=== Data provided ===

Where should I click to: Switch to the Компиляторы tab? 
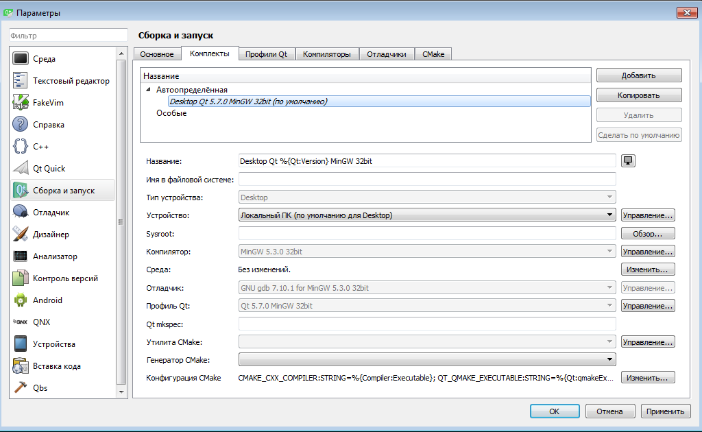coord(327,54)
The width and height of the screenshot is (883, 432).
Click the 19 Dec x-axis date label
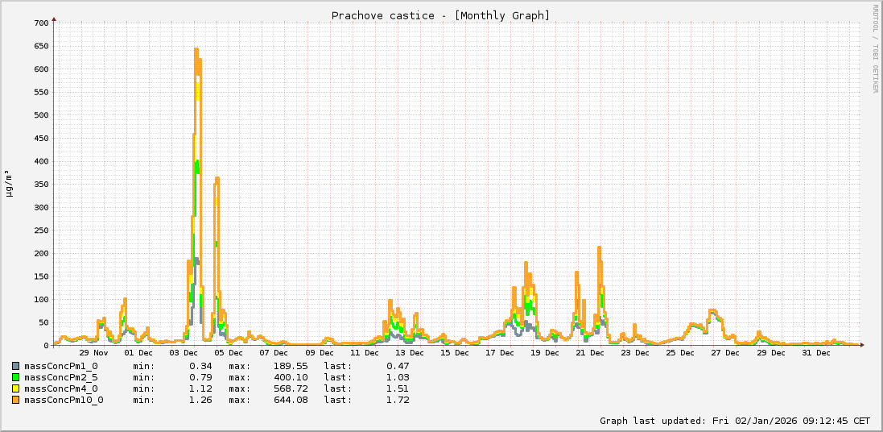tap(545, 353)
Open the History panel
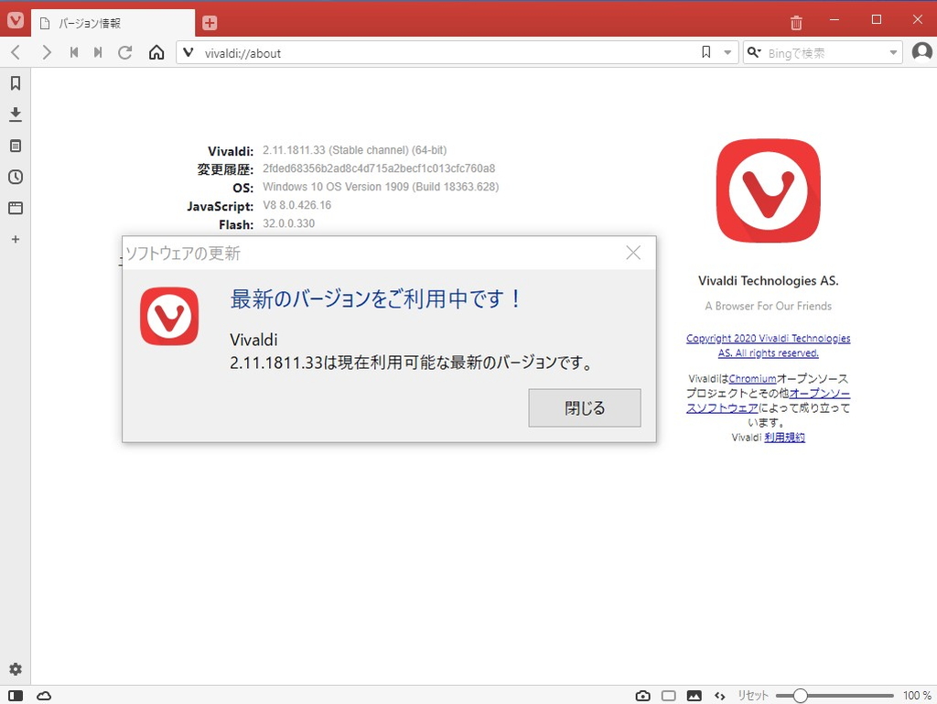Viewport: 937px width, 704px height. [15, 177]
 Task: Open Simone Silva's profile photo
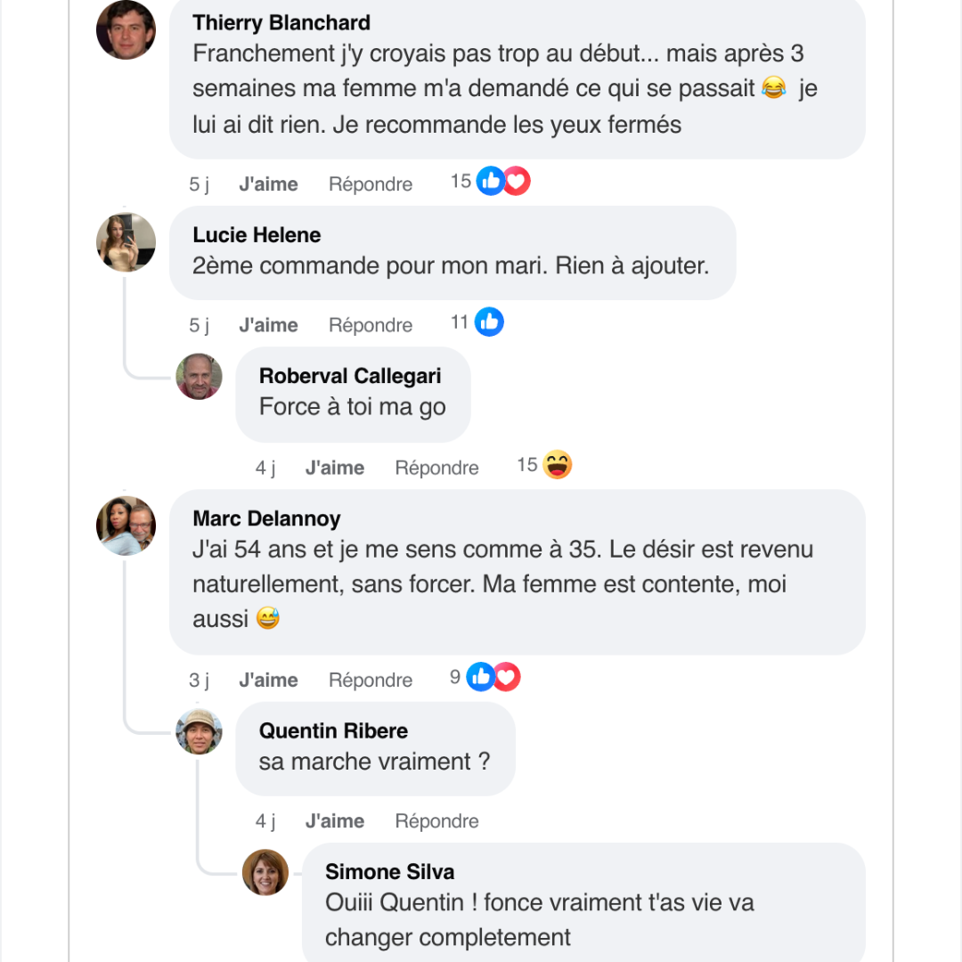pos(265,872)
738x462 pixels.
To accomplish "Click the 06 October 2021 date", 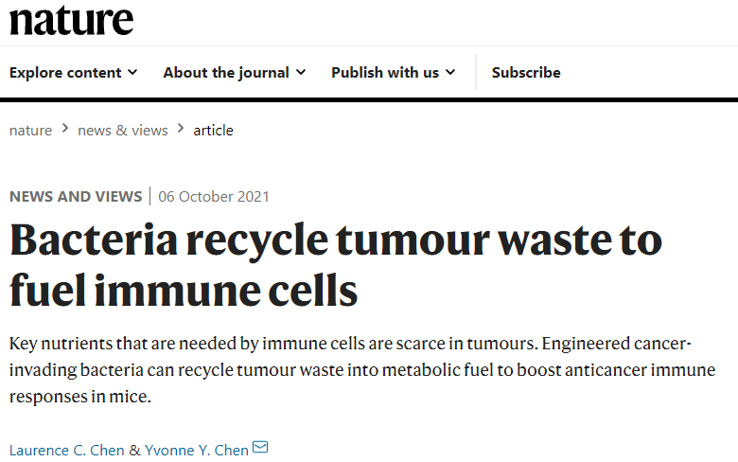I will click(214, 196).
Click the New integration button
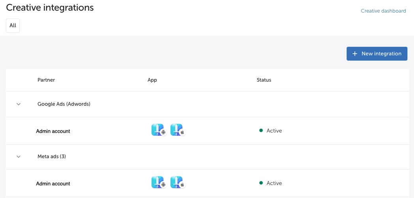Screen dimensions: 414x198 (x=377, y=54)
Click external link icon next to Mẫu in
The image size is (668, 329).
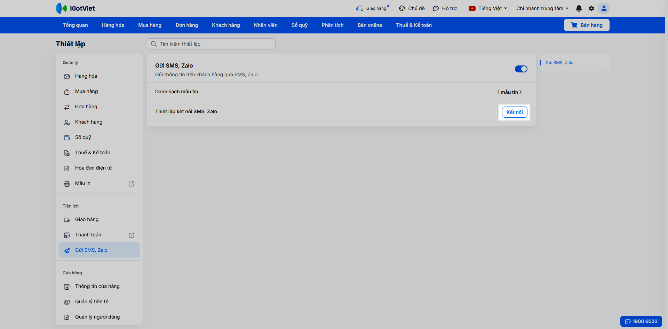pos(132,183)
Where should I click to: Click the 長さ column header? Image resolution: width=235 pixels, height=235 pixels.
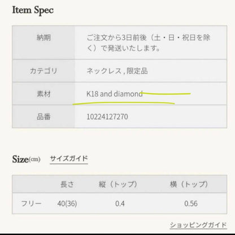coord(67,184)
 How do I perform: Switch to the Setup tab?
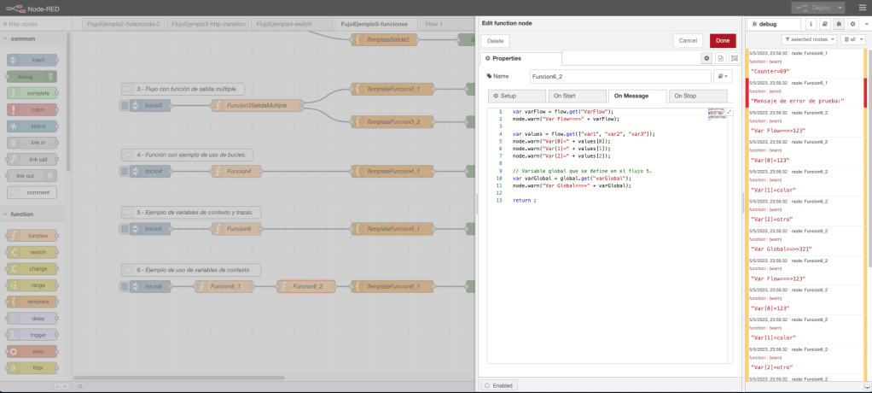[x=517, y=96]
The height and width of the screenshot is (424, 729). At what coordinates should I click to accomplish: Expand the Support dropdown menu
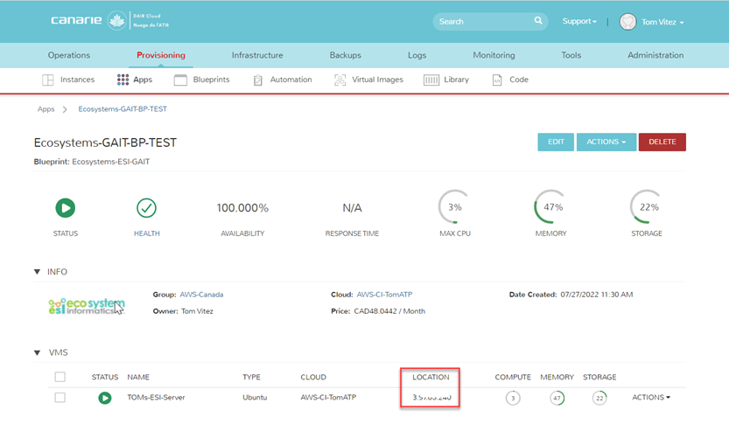tap(579, 21)
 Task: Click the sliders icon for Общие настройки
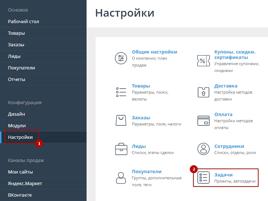[121, 58]
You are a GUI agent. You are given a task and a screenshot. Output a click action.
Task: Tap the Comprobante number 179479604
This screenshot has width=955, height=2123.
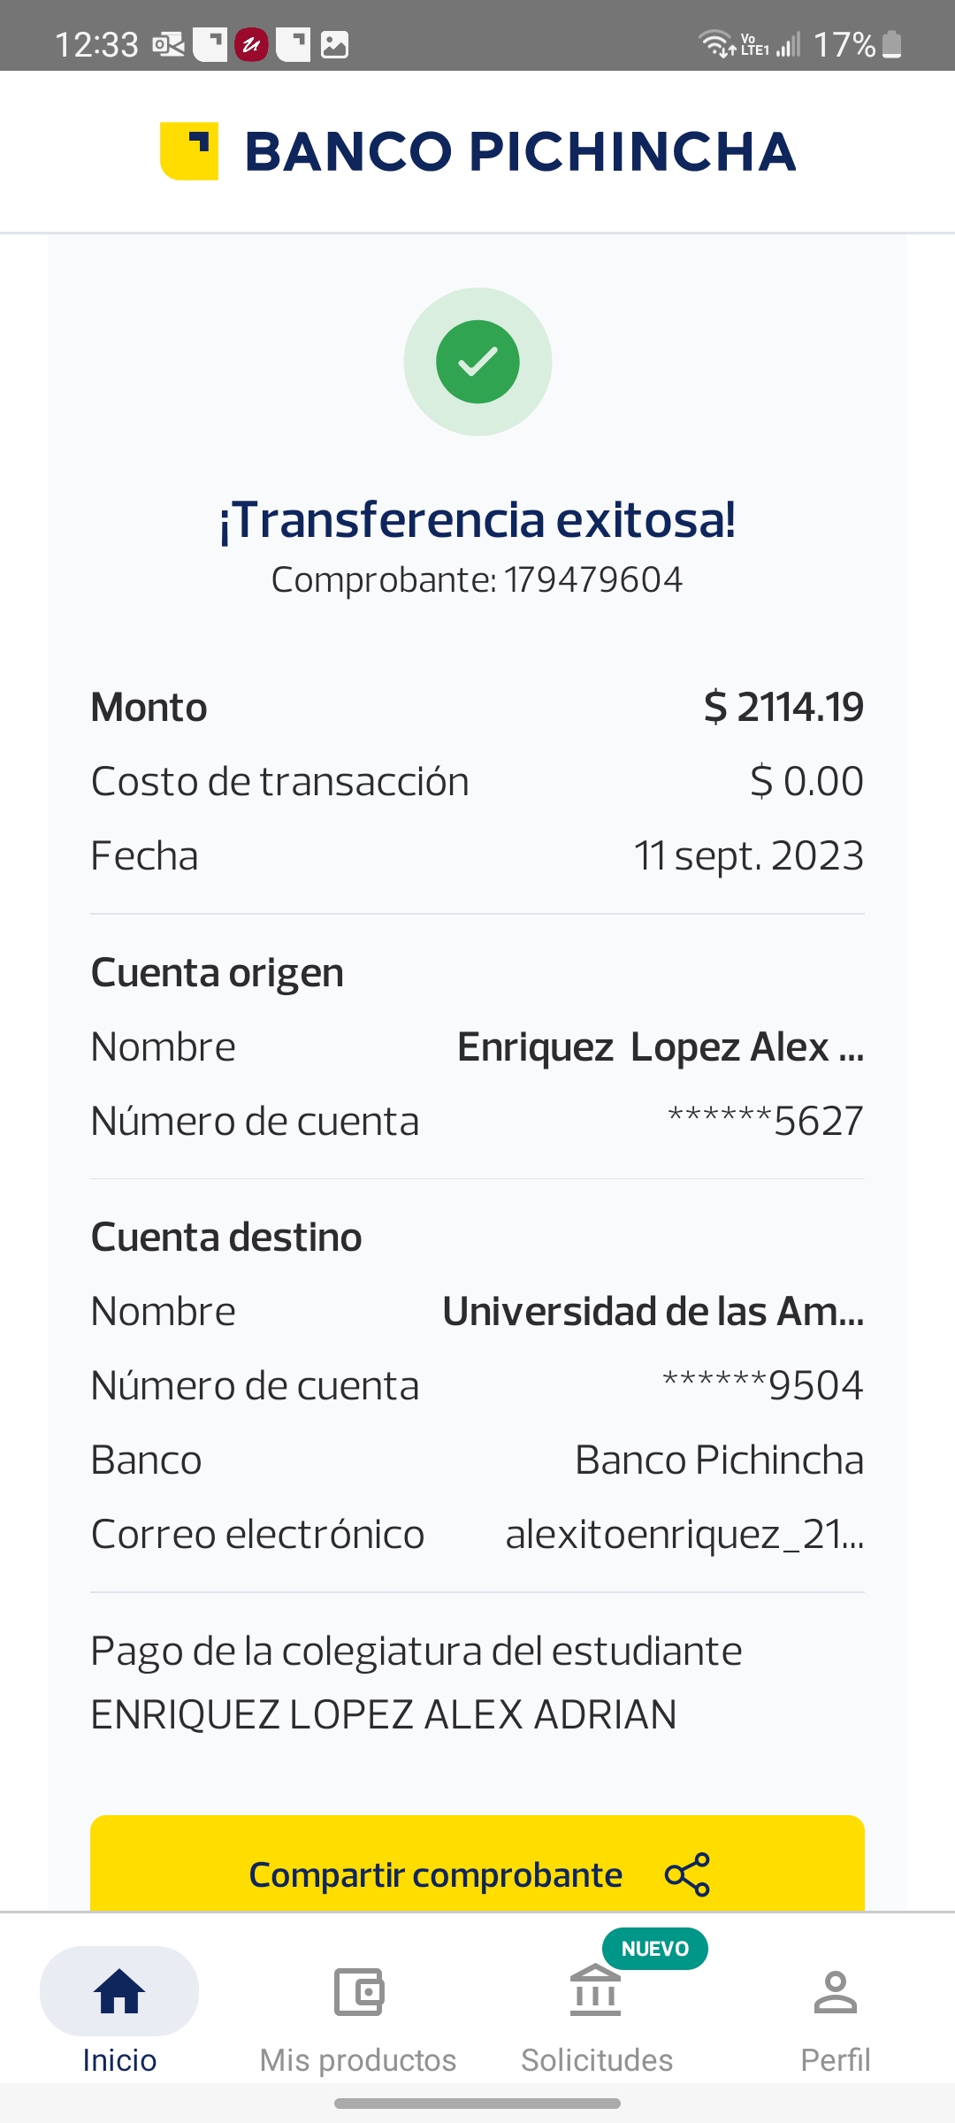click(x=593, y=580)
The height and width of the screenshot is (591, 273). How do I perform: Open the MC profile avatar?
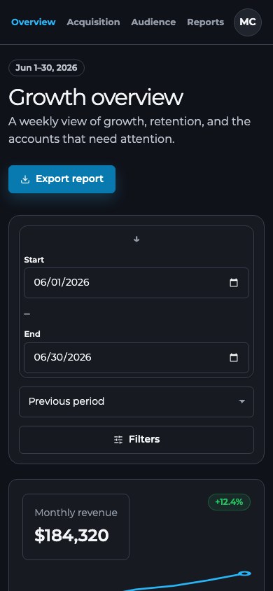247,22
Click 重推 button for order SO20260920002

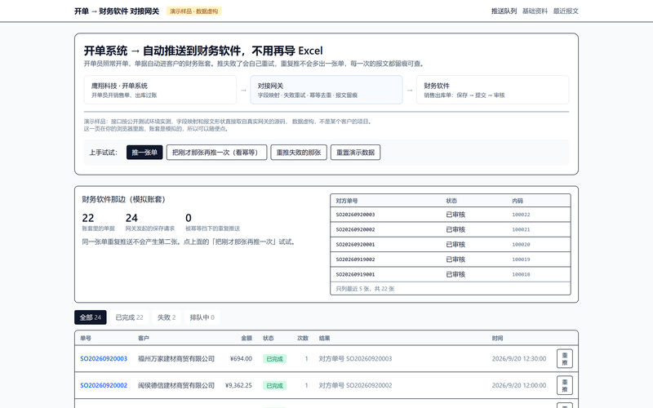click(565, 385)
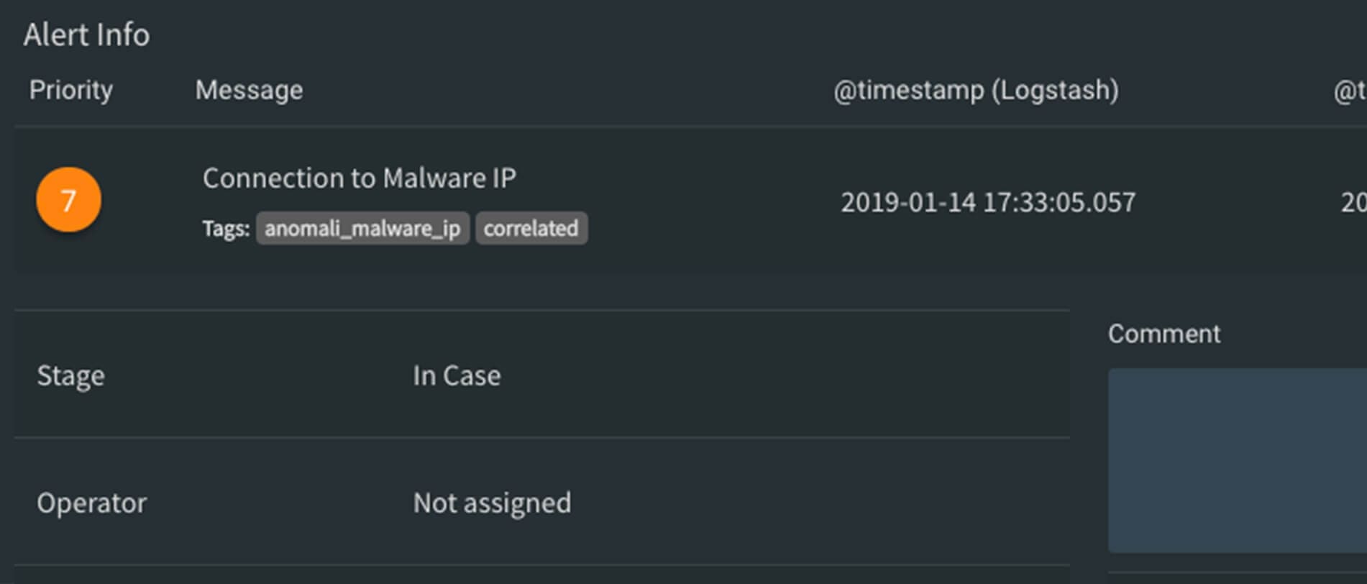The width and height of the screenshot is (1367, 584).
Task: Sort by @timestamp (Logstash) column header
Action: pos(976,91)
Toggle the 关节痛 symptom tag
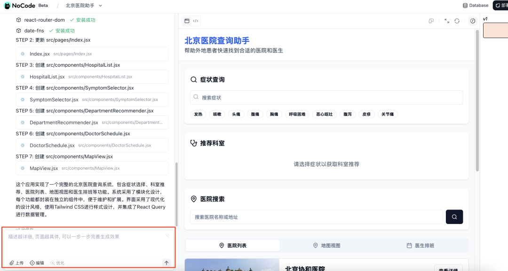The width and height of the screenshot is (508, 271). coord(388,114)
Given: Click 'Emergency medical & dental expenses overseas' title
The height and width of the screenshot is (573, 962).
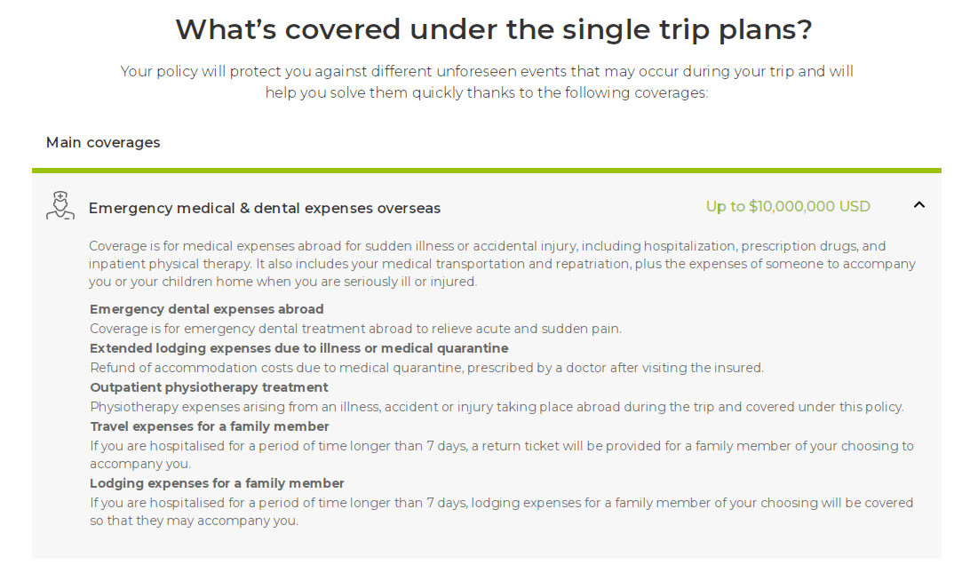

===

What is required: Reproduce nothing but the lines that run from the line containing "Given: Click 'Emergency" through the last line of the records, inclusive. Omit the pictures.

Result for this exercise:
Given: Click 'Emergency medical & dental expenses overseas' title
The height and width of the screenshot is (573, 962).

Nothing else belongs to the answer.